El Mercurio, domingo 14 de noviembre de 2004.
Opinión

Torturar

Arturo Fontaine T..

Mucho ya se sabía, pero el informe de la Comisión Nacional sobre Prisión Política y Tortura -cuyo contenido esencial ya ha trascendido- expone el horror con una intensidad que conmueve y estremece. Las torturas más mortificantes de que se tenga memoria fueron utilizadas por uniformados y organismos de seguridad de manera sistemática, metódica y por largo tiempo. Son hechos que nos queman y avergüenzan. El informe de la Comisión, que presidió el obispo Valech e integraron personalidades respetadas, confiables y provenientes de un amplio espectro, contribuye al esclarecimiento y difusión de la dura verdad.
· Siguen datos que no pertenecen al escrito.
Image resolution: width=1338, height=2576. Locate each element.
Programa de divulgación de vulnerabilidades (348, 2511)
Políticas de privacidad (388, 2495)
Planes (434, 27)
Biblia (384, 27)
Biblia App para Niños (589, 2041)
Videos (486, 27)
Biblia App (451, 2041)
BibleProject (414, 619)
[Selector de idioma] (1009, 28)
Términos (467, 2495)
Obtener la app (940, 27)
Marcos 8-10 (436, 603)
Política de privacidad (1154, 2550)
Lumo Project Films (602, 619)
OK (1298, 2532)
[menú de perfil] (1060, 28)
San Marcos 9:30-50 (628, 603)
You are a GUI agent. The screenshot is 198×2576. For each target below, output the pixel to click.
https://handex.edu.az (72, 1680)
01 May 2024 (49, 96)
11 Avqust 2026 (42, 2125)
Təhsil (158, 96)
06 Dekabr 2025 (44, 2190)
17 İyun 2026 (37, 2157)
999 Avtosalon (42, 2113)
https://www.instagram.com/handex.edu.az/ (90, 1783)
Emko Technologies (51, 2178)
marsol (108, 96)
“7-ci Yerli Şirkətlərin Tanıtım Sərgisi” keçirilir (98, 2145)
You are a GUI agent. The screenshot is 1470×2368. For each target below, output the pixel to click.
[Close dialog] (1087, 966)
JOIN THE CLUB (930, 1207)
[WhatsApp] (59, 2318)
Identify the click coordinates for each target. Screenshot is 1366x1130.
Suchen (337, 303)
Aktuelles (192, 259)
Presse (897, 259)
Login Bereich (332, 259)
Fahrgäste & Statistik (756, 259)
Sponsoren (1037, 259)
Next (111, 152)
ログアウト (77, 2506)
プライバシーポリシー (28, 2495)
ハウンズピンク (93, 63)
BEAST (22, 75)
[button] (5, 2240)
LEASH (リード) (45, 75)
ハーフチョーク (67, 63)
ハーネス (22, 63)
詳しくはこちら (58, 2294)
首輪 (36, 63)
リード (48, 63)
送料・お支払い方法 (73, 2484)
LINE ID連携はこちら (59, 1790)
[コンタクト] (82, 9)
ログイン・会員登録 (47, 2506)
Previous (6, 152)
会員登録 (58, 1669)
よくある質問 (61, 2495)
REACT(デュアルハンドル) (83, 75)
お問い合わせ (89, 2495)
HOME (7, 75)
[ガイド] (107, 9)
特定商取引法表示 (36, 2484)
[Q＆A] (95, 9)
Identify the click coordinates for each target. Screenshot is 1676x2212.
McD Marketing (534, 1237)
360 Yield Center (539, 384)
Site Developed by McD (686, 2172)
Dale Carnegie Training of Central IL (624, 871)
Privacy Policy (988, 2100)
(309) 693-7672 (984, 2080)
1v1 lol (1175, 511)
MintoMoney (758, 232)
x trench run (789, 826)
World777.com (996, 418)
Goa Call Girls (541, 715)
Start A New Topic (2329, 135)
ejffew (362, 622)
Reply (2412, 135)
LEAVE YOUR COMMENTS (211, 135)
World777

El régimen militar instaurado con el ánimo de evitar el advenimiento de un gobierno que violara los derechos humanos, como ocurría en Cuba, empleó, sin embargo, desde su origen, procedimientos reñidos con los derechos más elementales de la persona.

El comandante en Jefe del Ejército ha reconocido con valor y honestidad que durante la Guerra Fría primó «una visión… que llegó a aceptar como legítimos todos los procedimientos y medios de lucha como métodos para obtener o mantener el poder», lo que lesionó «el respeto a las personas, su dignidad y sus derechos». El texto se llama significativamente «El fin de una visión». Este enfoque de la contrainsurgencia fue puesto en práctica por diversos ejércitos en Latinoamérica y antes, por los norteamericanos en Vietnam. No excusa crímenes, pero ayuda a clarificarlos.

¿De dónde arrancó esta «visión» en la que se formaron los soldados? El coronel Roger Trinquier en su libro «La Guerre Moderne» (1961) sostuvo que el terrorista detenido «no puede ser tratado como un prisionero capturado en una batalla» (convencional). Debe revelar rápidamente los nombres de los integrantes de su célula y las casas de seguridad. La velocidad es importante: hay que evitar que la célula se disperse y sumerja. Los «especialistas deben extraer por la fuerza su secreto». Recomienda no herir al detenido. «La ciencia» permite lograr el cometido.

Trinquier luchó en Indochina creando grupos de comandos que combatieron detrás de las líneas enemigas y después fue el brazo derecho del general Massu, en la guerra contra la guerrilla argelina de los cincuenta. El propio Massu admitió la tortura y se sometió a golpes eléctricos ante la tropa para demostrar su uso. Sus «torturadores» no se esmeraron, claro, en el tormento.

El más desembozado ha sido el General Paul Aussaresses -que entonces trabajaba a las órdenes de Trinquier- en «Services Spéciaux» (2001): «La utilización de la tortura era tolerada, si no recomendada», afirma. Lo reconoce: la usó él mismo. Prefiere la electricidad. «Yo no creo haber torturado o ejecutado inocentes», dice. El «contraterror» incluía «las ejecuciones sumarias», clandestinas, en las que participó. Aussaresses fue instructor en Fort Bragg, donde se entrenan las Fuerzas Especiales y antiterroristas de Estados Unidos.

Apenas se supo la repugnante verdad, las denuncias, procesos y un movimiento militar golpista precipitaron el fin de la IV República (1958). Pero De Gaulle, en la Quinta República, apartándose de sus antiguos camaradas, le abrió la puerta a la independencia de Argelia. Los paracaidistas de Massu derrotaron a la guerrilla argelina, pero su triunfo militar se transformó en una completa derrota moral y política.

En Chile, este doloroso informe será un poderoso disuasivo, y robustecerá la convicción en el valor humanizante del derecho y de la democracia como vías para canalizar los conflictos políticos.